## [What is needed]
Below is a listing from which only part is wanted; return exactly the lines from the one with "Instruction: Select the" up to and including the one with "Task: Click the src folder icon".
[[ Record extracts open ]]
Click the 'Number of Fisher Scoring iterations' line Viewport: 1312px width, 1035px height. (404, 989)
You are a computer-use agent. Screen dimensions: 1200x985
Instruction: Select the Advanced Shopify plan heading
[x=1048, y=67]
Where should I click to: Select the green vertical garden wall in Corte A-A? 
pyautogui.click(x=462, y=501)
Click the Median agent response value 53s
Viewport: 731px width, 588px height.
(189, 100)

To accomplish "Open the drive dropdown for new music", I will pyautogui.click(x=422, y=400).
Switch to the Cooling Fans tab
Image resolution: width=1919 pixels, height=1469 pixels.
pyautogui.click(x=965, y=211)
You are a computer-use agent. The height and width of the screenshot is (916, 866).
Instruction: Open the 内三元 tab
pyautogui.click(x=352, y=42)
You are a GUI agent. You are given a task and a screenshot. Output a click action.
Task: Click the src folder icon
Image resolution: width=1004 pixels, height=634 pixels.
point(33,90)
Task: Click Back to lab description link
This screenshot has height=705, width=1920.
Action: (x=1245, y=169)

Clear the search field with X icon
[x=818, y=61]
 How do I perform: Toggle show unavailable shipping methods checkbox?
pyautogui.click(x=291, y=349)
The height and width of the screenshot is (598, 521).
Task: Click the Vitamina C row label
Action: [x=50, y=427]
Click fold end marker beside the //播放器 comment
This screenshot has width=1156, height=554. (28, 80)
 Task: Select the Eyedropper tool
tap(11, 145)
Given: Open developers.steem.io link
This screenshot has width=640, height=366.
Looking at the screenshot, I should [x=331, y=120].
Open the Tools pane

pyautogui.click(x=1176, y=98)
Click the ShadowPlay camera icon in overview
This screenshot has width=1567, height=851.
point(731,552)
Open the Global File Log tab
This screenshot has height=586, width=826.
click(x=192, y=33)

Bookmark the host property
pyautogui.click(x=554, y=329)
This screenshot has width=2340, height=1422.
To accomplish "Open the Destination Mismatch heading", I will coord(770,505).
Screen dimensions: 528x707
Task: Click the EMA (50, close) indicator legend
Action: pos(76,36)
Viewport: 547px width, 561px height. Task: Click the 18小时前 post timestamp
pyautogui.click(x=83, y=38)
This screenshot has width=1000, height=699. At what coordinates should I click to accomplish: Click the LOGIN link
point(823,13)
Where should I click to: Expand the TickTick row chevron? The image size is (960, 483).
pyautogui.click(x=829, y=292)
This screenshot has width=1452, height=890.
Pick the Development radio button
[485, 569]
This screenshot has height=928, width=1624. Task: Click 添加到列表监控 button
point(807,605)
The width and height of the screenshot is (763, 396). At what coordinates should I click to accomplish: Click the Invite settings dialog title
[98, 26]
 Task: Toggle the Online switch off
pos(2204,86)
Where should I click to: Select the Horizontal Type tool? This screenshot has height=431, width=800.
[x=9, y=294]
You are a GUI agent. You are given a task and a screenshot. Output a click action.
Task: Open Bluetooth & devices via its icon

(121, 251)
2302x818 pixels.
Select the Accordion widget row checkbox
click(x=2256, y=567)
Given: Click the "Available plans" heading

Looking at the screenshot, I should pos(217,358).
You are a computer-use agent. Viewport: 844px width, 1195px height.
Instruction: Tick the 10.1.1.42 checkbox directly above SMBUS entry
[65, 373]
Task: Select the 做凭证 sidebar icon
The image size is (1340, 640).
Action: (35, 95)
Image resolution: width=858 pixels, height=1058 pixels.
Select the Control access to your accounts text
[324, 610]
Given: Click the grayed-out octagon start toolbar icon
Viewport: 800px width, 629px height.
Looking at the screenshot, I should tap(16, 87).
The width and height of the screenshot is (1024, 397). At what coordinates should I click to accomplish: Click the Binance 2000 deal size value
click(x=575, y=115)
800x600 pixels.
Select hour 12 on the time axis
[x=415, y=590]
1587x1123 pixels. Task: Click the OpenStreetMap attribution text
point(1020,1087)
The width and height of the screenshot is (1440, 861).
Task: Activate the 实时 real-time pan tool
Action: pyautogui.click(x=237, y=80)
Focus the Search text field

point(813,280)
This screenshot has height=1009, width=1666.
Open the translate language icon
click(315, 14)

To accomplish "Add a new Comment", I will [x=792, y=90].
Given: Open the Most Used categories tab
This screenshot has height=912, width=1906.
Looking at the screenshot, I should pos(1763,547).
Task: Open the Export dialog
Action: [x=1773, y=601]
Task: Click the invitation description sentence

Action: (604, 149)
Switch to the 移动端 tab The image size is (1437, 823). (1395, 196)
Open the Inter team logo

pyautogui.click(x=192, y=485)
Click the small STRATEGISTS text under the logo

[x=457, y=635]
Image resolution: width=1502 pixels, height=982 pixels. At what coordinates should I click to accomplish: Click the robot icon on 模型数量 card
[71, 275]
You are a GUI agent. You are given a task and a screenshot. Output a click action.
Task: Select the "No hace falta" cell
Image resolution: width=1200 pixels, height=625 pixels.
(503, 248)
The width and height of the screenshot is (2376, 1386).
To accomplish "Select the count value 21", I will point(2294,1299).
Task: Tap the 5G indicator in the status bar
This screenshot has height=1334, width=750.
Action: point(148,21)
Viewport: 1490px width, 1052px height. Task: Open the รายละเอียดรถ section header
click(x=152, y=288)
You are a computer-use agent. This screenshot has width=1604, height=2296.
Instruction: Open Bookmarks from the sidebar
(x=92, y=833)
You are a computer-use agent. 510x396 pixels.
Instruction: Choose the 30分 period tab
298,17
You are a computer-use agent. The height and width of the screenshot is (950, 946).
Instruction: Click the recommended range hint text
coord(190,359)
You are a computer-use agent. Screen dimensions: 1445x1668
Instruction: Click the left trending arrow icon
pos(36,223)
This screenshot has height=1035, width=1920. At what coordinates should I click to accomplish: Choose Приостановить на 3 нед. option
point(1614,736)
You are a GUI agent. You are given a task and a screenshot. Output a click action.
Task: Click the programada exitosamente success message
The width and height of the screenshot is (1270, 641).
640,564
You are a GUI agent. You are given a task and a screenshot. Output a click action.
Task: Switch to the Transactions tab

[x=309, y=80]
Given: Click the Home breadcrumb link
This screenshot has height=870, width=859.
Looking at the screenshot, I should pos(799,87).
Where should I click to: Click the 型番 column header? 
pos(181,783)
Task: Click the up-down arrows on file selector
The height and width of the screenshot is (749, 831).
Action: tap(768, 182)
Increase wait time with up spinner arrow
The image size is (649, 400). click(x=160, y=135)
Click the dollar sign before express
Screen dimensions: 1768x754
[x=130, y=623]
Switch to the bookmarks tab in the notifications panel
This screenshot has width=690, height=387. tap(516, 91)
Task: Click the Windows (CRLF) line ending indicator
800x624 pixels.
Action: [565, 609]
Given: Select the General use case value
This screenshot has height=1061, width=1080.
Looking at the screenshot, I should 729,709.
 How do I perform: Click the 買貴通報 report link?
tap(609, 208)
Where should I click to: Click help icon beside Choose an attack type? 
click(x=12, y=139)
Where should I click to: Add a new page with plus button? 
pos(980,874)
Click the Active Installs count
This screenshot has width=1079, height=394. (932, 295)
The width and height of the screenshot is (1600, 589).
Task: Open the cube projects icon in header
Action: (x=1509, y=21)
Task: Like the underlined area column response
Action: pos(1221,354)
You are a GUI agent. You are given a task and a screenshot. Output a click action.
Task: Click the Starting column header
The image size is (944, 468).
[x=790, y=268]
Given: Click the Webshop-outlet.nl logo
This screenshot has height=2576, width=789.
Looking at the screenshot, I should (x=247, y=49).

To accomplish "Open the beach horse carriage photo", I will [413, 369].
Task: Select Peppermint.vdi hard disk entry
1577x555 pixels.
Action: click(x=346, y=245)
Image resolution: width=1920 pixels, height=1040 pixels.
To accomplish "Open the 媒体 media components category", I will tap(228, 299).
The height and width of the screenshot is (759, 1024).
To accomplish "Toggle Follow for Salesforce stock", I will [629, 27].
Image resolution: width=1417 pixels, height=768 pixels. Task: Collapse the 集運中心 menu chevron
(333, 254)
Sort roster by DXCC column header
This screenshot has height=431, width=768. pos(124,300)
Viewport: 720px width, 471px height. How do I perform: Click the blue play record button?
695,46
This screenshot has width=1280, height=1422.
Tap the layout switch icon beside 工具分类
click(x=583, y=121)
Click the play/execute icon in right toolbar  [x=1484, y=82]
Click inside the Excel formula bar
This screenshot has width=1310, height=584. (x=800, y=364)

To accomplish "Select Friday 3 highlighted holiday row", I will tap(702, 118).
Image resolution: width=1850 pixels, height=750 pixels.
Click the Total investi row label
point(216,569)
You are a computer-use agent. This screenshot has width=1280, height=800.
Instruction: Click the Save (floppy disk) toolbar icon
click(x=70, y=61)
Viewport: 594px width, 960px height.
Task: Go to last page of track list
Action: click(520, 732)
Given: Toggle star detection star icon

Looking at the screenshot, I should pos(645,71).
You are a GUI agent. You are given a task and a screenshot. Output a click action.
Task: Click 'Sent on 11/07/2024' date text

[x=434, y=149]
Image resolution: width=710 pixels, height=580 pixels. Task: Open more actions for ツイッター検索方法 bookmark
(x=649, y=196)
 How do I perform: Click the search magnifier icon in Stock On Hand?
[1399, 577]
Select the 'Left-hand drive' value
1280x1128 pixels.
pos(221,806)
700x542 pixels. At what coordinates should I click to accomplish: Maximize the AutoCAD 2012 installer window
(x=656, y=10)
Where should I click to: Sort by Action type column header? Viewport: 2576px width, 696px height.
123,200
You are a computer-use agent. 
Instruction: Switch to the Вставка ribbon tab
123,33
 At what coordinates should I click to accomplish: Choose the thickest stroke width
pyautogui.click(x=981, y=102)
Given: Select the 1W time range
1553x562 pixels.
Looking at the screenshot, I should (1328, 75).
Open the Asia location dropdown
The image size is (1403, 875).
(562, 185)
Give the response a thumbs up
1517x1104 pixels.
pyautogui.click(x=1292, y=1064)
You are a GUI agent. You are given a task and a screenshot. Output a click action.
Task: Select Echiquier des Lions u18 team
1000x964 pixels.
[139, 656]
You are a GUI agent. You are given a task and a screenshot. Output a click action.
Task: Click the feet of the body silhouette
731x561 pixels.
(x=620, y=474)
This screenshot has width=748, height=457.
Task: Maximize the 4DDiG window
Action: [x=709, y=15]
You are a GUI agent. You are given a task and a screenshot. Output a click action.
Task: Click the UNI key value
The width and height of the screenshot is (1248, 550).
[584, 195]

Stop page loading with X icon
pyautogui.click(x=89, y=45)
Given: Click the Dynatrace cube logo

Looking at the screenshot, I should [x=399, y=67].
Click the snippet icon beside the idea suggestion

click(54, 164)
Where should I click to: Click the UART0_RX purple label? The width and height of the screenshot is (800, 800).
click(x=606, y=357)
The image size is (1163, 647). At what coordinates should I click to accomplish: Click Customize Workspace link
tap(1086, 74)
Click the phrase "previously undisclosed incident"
[[ Record extracts closed ]]
## [Result for this exercise]
Instruction: Select the Advanced Shopify plan heading
[x=1048, y=67]
Where should I click to: Select the green vertical garden wall in Corte A-A? 
pyautogui.click(x=462, y=501)
Click the Median agent response value 53s
Viewport: 731px width, 588px height.
(189, 100)

To accomplish "Open the drive dropdown for new music", I will pyautogui.click(x=422, y=400).
Switch to the Cooling Fans tab
Image resolution: width=1919 pixels, height=1469 pixels.
pyautogui.click(x=965, y=211)
You are a computer-use agent. The height and width of the screenshot is (916, 866).
Instruction: Open the 内三元 tab
pyautogui.click(x=352, y=42)
You are a GUI agent. You are given a task and a screenshot. Output a click action.
Task: Click the src folder icon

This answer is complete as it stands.